***** Data in this exercise

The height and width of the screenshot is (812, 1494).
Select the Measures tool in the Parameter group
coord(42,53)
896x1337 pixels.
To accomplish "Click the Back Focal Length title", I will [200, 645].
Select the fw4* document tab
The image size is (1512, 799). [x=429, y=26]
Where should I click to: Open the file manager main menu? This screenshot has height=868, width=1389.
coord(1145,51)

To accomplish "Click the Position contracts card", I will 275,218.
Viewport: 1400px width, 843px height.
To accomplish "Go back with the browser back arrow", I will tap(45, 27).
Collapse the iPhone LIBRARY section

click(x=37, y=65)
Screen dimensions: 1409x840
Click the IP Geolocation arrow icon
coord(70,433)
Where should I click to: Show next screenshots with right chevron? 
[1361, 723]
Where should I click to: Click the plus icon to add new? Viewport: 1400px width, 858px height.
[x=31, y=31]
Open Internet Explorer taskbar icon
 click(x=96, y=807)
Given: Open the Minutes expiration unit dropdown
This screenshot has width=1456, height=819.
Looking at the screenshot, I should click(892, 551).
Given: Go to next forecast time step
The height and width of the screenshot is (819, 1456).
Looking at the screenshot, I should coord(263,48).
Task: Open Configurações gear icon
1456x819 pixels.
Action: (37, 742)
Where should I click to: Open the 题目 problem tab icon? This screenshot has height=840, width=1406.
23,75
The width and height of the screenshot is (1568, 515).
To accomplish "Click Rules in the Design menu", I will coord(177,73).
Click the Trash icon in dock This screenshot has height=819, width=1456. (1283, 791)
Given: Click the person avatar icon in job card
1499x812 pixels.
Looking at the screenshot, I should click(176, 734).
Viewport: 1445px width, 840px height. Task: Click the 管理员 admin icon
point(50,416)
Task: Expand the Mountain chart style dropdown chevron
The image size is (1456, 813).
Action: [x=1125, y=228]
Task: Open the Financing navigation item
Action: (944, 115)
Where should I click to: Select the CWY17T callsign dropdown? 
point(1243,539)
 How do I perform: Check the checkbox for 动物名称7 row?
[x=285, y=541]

**********

* [Problem to solve]:
All lines from the one containing "The image size is (1456, 813)." to the end of the data above are to be set down exactly; no others belong in the answer.

* [Task solution]:
The image size is (1456, 813).
Action: [x=1125, y=228]
Task: Open the Financing navigation item
Action: (944, 115)
Where should I click to: Select the CWY17T callsign dropdown? 
point(1243,539)
 How do I perform: Check the checkbox for 动物名称7 row?
[x=285, y=541]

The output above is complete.